[Problem to work on] Before you finish, make sure every line below has been written out exactly.
[Records shown Boundary: Start]
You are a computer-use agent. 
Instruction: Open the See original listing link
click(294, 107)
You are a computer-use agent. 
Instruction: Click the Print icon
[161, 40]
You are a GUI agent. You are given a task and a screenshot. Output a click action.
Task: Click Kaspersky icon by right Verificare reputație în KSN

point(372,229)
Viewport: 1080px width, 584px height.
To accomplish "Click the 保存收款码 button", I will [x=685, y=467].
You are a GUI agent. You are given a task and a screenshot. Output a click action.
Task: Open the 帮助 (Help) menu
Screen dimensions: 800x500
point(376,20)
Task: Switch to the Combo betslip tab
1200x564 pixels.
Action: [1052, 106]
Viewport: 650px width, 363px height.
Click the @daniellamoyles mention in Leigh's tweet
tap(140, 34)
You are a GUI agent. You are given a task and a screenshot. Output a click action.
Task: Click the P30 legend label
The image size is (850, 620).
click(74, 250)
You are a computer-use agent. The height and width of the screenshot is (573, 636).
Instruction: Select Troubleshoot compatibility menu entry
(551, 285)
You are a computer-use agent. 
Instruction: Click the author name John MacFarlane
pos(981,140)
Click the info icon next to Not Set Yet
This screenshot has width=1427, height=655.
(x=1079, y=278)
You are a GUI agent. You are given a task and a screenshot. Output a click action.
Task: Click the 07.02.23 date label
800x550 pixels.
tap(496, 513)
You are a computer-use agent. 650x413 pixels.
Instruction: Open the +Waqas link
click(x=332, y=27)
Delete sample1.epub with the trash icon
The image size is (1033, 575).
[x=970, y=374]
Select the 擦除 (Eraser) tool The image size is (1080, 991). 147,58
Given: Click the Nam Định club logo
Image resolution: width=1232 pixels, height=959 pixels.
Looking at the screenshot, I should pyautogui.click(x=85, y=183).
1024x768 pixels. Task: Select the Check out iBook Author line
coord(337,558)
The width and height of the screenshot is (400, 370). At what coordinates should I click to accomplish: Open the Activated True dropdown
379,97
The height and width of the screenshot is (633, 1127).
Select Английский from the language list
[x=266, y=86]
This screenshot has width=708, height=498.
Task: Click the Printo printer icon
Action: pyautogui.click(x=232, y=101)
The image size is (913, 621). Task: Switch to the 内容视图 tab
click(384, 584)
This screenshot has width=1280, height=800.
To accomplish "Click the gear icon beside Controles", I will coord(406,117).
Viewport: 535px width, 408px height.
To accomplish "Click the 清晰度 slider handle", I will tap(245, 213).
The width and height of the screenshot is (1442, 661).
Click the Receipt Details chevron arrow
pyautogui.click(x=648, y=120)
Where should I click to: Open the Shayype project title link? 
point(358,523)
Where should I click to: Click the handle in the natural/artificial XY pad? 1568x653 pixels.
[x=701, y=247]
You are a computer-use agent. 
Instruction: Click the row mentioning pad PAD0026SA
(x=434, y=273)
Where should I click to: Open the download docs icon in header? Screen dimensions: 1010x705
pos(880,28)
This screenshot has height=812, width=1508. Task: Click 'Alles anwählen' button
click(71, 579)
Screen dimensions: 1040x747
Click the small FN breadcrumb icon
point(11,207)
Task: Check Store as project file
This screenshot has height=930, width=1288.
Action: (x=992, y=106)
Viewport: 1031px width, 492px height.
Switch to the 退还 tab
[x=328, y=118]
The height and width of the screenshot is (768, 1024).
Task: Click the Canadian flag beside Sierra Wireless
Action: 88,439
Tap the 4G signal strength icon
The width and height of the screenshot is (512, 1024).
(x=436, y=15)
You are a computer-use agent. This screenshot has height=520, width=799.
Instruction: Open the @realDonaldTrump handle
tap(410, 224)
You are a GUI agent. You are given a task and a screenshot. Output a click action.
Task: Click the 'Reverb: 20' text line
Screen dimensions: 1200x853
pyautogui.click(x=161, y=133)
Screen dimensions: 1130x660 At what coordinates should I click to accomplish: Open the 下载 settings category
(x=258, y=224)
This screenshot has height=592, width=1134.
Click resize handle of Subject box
[Records shown Boundary: End]
[Your response]
You are a computer-use agent. 
Instruction: Open the See original listing link
click(294, 107)
You are a computer-use agent. 
Instruction: Click the Print icon
[161, 40]
You are a GUI agent. You are given a task and a screenshot. Output a click action.
Task: Click Kaspersky icon by right Verificare reputație în KSN

point(372,229)
Viewport: 1080px width, 584px height.
To accomplish "Click the 保存收款码 button", I will [x=685, y=467].
You are a GUI agent. You are given a task and a screenshot. Output a click action.
Task: Open the 帮助 (Help) menu
Screen dimensions: 800x500
point(376,20)
Task: Switch to the Combo betslip tab
1200x564 pixels.
Action: [1052, 106]
Viewport: 650px width, 363px height.
Click the @daniellamoyles mention in Leigh's tweet
tap(140, 34)
You are a GUI agent. You are given a task and a screenshot. Output a click action.
Task: Click the P30 legend label
The image size is (850, 620).
click(74, 250)
You are a computer-use agent. The height and width of the screenshot is (573, 636).
Instruction: Select Troubleshoot compatibility menu entry
(551, 285)
You are a computer-use agent. 
Instruction: Click the author name John MacFarlane
pos(981,140)
Click the info icon next to Not Set Yet
This screenshot has width=1427, height=655.
(x=1079, y=278)
You are a GUI agent. You are given a task and a screenshot. Output a click action.
Task: Click the 07.02.23 date label
800x550 pixels.
tap(496, 513)
You are a computer-use agent. 650x413 pixels.
Instruction: Open the +Waqas link
click(x=332, y=27)
Delete sample1.epub with the trash icon
The image size is (1033, 575).
[x=970, y=374]
Select the 擦除 (Eraser) tool The image size is (1080, 991). 147,58
Given: Click the Nam Định club logo
Image resolution: width=1232 pixels, height=959 pixels.
Looking at the screenshot, I should pyautogui.click(x=85, y=183).
1024x768 pixels. Task: Select the Check out iBook Author line
coord(337,558)
The width and height of the screenshot is (400, 370). At what coordinates should I click to accomplish: Open the Activated True dropdown
379,97
The height and width of the screenshot is (633, 1127).
Select Английский from the language list
[x=266, y=86]
This screenshot has width=708, height=498.
Task: Click the Printo printer icon
Action: pyautogui.click(x=232, y=101)
The image size is (913, 621). Task: Switch to the 内容视图 tab
click(384, 584)
This screenshot has width=1280, height=800.
To accomplish "Click the gear icon beside Controles", I will coord(406,117).
Viewport: 535px width, 408px height.
To accomplish "Click the 清晰度 slider handle", I will tap(245, 213).
The width and height of the screenshot is (1442, 661).
Click the Receipt Details chevron arrow
pyautogui.click(x=648, y=120)
Where should I click to: Open the Shayype project title link? 
point(358,523)
Where should I click to: Click the handle in the natural/artificial XY pad? 1568x653 pixels.
[x=701, y=247]
You are a computer-use agent. 
Instruction: Click the row mentioning pad PAD0026SA
(x=434, y=273)
Where should I click to: Open the download docs icon in header? Screen dimensions: 1010x705
pos(880,28)
This screenshot has height=812, width=1508. Task: Click 'Alles anwählen' button
click(71, 579)
Screen dimensions: 1040x747
Click the small FN breadcrumb icon
point(11,207)
Task: Check Store as project file
This screenshot has height=930, width=1288.
Action: (x=992, y=106)
Viewport: 1031px width, 492px height.
Switch to the 退还 tab
[x=328, y=118]
The height and width of the screenshot is (768, 1024).
Task: Click the Canadian flag beside Sierra Wireless
Action: 88,439
Tap the 4G signal strength icon
The width and height of the screenshot is (512, 1024).
(x=436, y=15)
You are a computer-use agent. This screenshot has height=520, width=799.
Instruction: Open the @realDonaldTrump handle
tap(410, 224)
You are a GUI agent. You are given a task and a screenshot. Output a click action.
Task: Click the 'Reverb: 20' text line
Screen dimensions: 1200x853
pyautogui.click(x=161, y=133)
Screen dimensions: 1130x660 At what coordinates should I click to accomplish: Open the 下载 settings category
(x=258, y=224)
This screenshot has height=592, width=1134.
Click resize handle of Subject box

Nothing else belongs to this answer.